Problem description >> Go through the entries below and tally the lines holding "click"; please reply with the number only.

Data records >>

- - - - -

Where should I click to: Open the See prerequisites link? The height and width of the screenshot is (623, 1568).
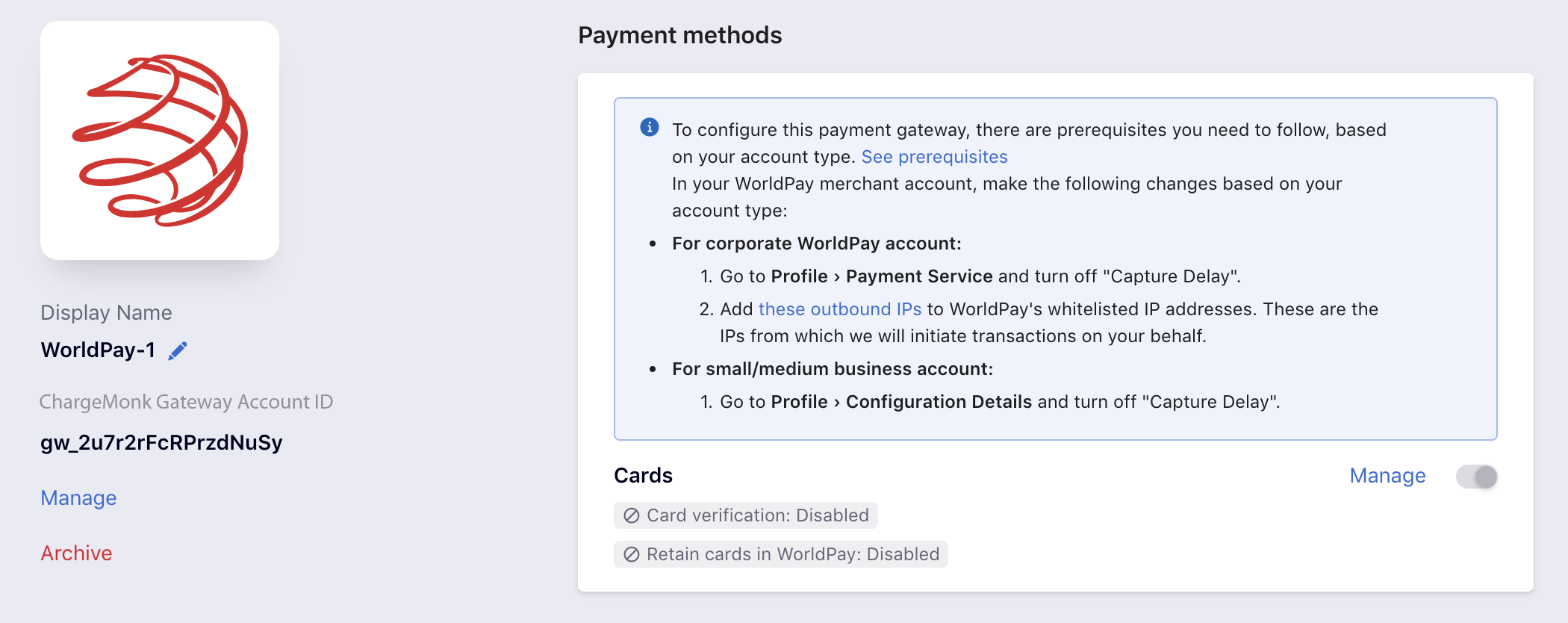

- - - - -

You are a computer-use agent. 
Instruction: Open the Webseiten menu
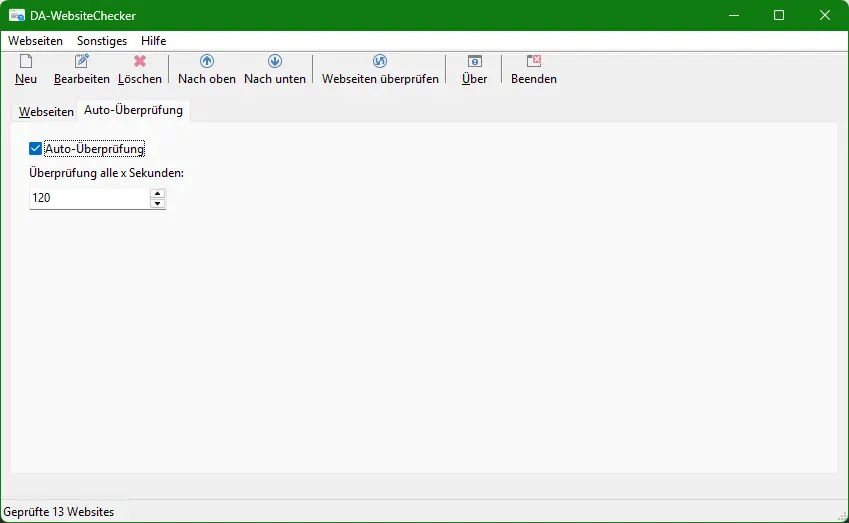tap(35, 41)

- - - - -

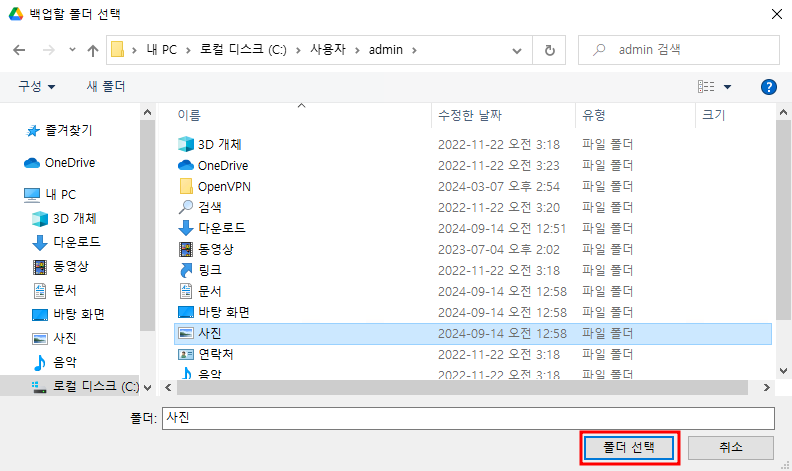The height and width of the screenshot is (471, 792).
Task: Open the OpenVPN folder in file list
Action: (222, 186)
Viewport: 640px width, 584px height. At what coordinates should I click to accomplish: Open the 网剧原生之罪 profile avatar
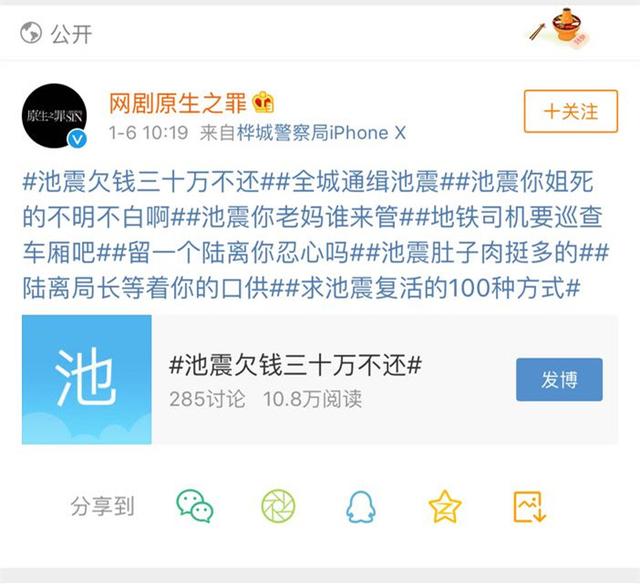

- - - - -

Result below >> 2